Dieses Briefkonvolut stammt aus dem Kontext der Pfarrjugend der Gemeinde Hl. Dreikönigen in Köln Bickendorf. Im Zentrum der schriftlichen Konversation stand Kaplan Rudolf Stiesch, über den selbst nur wenig in Erfahrung zu bringen war.

Diese im Archiv des Jugendhauses Düsseldorfs aufbewahrte Briefsammlung – einen herzlichen Dank an dessen Leiterin Maria Wego! – ist allein schon insofern bemerkenswert, als hier ein Kaplan die Initiative ergriff und erhebliche Anstrengungen unternahm, um mittels eines eifrigen Briefaustauschs mit den eingezogenen Mitgliedern seiner Pfarrjugend die Bande zwischen den noch aktiven Gruppen in der Heimat und den kriegsbedingt verstreuten Mitgliedern aufrecht zu erhalten und letztere zudem mit Nachrichten aus der Heimat zu versorgen und in oftmals schwierigen Situationen aufzumuntern und zu stützen. Rudolf Stiesch versuchte, mit allen einberufenen jungen Männern einen regen Briefkontakt aufzubauen und zu unterhalten. Weil er erst kurz vor Kriegsbeginn in die Bickendorfer Gemeinde gekommen war, kontaktierte er auch ihm unbekannte Soldaten, von denen er wusste, dass sie einst in der Jugendarbeit der Pfarrei aktiv gewesen waren.
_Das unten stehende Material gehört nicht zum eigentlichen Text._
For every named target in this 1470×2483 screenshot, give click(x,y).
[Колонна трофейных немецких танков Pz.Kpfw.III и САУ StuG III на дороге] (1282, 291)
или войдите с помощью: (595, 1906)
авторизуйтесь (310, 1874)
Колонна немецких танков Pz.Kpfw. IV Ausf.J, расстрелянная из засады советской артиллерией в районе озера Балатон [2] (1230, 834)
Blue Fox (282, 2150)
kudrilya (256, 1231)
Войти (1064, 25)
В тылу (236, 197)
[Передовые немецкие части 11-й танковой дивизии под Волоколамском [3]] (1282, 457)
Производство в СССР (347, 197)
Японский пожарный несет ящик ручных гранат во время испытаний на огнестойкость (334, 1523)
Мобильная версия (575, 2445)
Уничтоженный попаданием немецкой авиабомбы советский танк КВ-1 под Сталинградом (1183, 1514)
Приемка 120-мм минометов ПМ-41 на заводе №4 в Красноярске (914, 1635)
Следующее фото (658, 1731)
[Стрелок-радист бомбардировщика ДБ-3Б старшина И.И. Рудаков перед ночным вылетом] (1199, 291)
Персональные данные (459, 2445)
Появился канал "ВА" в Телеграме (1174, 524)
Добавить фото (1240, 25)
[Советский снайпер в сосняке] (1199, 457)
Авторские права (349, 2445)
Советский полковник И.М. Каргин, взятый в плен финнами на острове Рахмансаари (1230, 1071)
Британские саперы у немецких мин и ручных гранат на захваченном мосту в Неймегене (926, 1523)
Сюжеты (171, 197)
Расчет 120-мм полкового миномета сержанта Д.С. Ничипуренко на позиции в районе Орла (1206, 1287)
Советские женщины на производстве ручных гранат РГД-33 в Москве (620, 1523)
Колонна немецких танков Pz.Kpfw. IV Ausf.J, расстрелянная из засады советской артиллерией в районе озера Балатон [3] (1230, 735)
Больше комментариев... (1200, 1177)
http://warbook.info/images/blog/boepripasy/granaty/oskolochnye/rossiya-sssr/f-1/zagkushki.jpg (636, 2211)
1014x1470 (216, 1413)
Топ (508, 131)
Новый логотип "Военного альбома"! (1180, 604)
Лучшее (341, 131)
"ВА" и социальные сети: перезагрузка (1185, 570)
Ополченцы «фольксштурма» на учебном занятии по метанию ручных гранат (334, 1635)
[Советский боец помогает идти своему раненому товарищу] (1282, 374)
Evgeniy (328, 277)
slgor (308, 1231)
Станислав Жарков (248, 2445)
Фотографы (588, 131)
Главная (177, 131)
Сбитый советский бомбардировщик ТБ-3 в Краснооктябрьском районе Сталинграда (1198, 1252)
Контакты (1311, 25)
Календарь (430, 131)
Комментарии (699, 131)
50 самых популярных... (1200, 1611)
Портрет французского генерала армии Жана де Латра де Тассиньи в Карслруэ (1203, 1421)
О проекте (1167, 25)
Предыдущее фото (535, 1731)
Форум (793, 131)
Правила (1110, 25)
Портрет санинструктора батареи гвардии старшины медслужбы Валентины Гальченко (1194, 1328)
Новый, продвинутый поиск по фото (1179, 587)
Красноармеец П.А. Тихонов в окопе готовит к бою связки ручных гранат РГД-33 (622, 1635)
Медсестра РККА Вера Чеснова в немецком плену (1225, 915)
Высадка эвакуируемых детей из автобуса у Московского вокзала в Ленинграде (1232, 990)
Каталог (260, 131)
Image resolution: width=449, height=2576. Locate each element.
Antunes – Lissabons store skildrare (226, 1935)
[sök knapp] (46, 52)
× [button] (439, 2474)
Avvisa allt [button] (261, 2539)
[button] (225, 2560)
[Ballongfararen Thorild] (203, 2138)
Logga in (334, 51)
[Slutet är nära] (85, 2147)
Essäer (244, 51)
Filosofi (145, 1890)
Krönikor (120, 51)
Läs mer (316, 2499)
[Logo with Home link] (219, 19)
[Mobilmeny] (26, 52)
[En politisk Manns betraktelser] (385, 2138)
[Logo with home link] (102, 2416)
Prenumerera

In seinem Schreibeifer war der Kaplan auch bereit, offizielle Auflagen zu verletzen. Seit Oktober 1939 wurden nämlich mehrere Verordnungen erlassen, die es Geistlichen oder anderen kirchlichen Stellen und Organisationen untersagten, Feldpostanschriften eingezogener Gemeindemitglieder zu sammeln und diese mit religiösem Schrifttum oder brieflichen Rundschrieben zu versorgen. Interessant ist, dass in vielen Fällen beide Seiten der Schriftwechsel Kommunikation überliefert sind, weil Stiesch die meisten seiner Briefe auf einer Schreibmaschine tippte und Durchschläge anfertigte, die er aufhob und archivierte.

Aufgrund seiner regen Schreibtätigkeit wurde Rudolf Stiesch im Kriegsverlauf zum Kristallisationspunkt der ehemaligen Mitglieder der Pfarrjugend seiner Hl. Dreikönigen-Pfarre. Es konnten einige der Korrespondenzpartner ausfindig gemacht und Videogespräche geführt werden, die hier in Form von Lebensgeschichten zugänglich gemacht werden. Von diesem Gesprächspartnern wiederum hat Hans Eiermann ebenfalls sowohl die an ihn gerichtete als auch die von ihm verfasste Feldpost aufbewahrt und dem NS-DOK ebenso zur Verfügung gestellt, wie tagebuchähnliche Aufzeichnungen über eine Schulung in „Haus Altenberg“.